- **What is needed**
Please copy the entries below word for word, leaving out any image.
########################################
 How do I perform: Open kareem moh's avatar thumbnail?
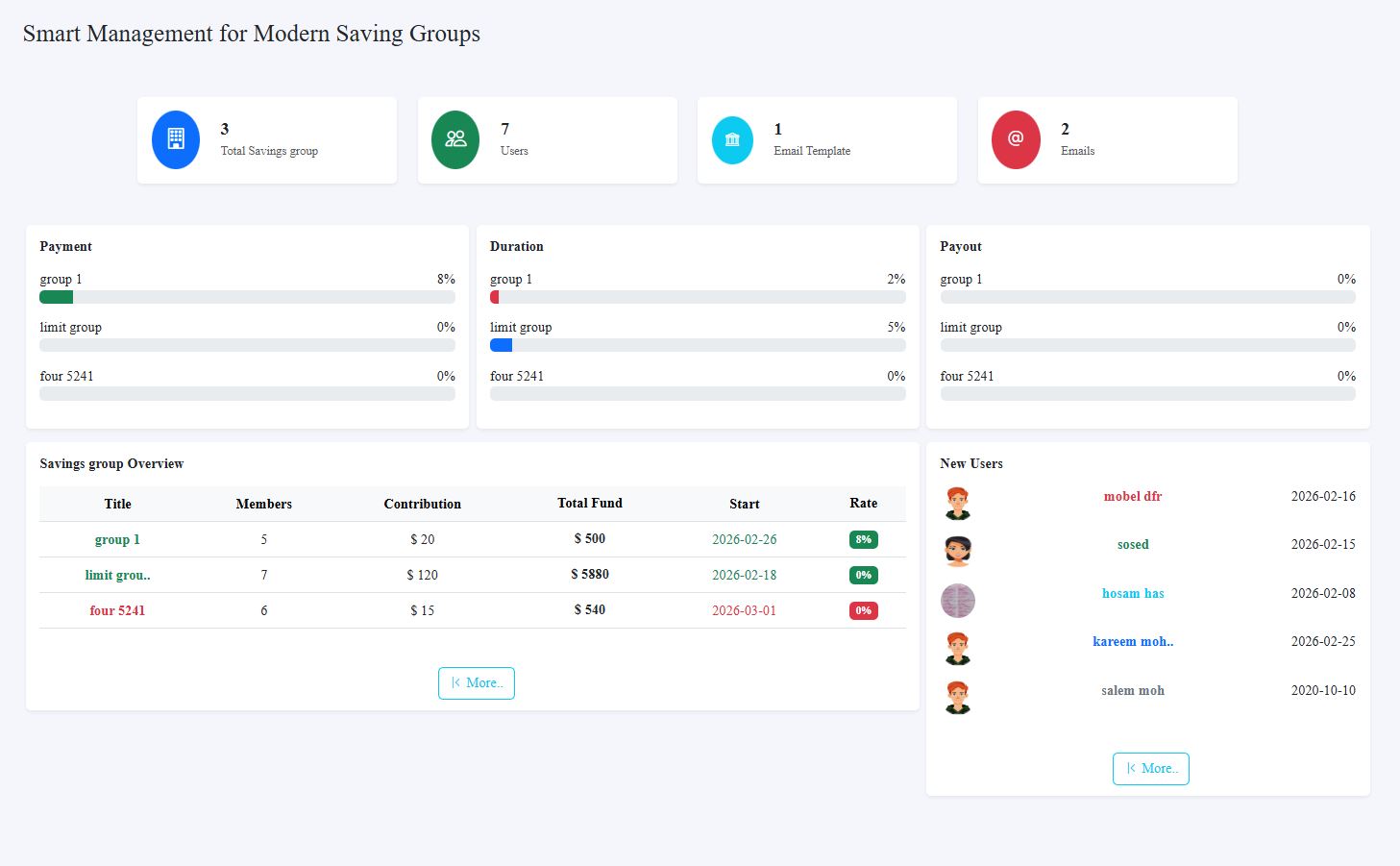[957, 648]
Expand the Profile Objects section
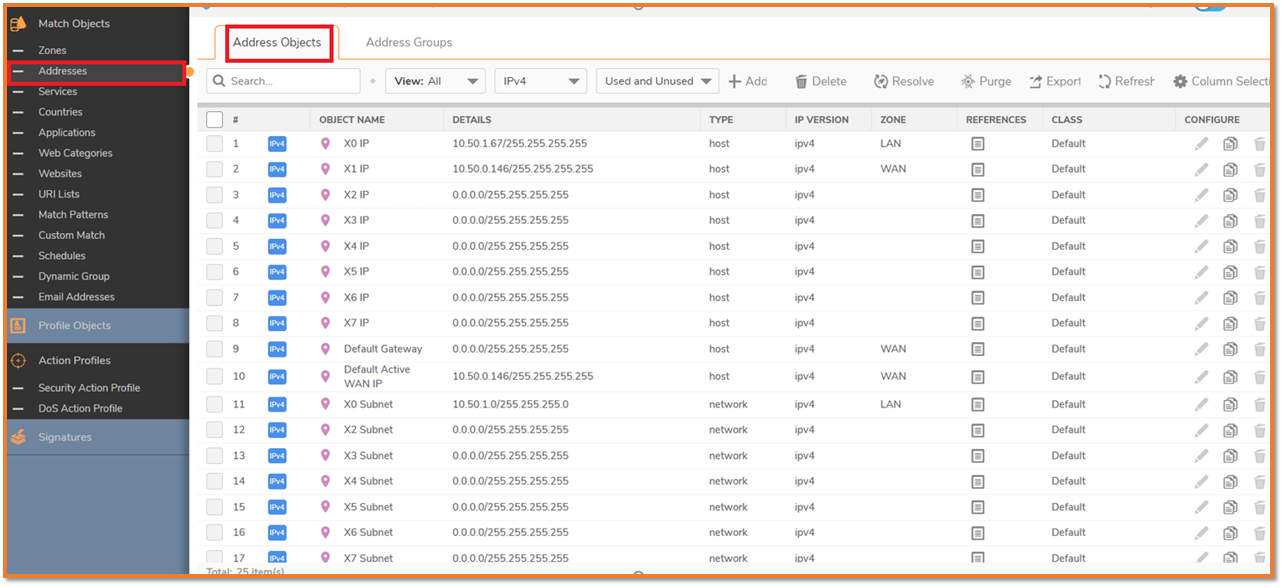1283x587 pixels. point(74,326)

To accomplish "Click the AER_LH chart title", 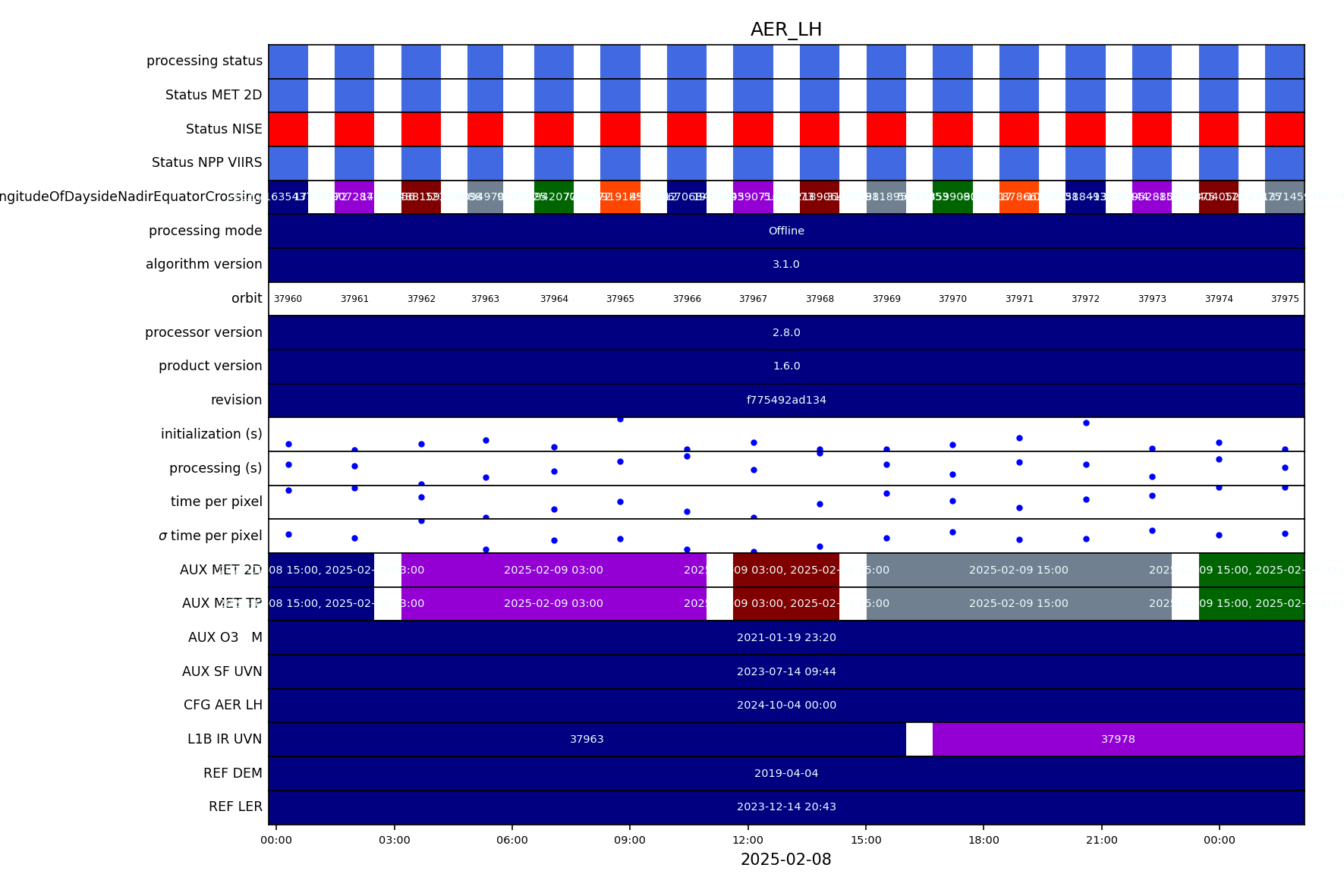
########################################
- **Output of the exercise**
 How do I perform: Open kareem moh's avatar thumbnail?
[957, 648]
Expand the Profile Objects section
1283x587 pixels. point(74,326)

To accomplish "Click the AER_LH chart title", 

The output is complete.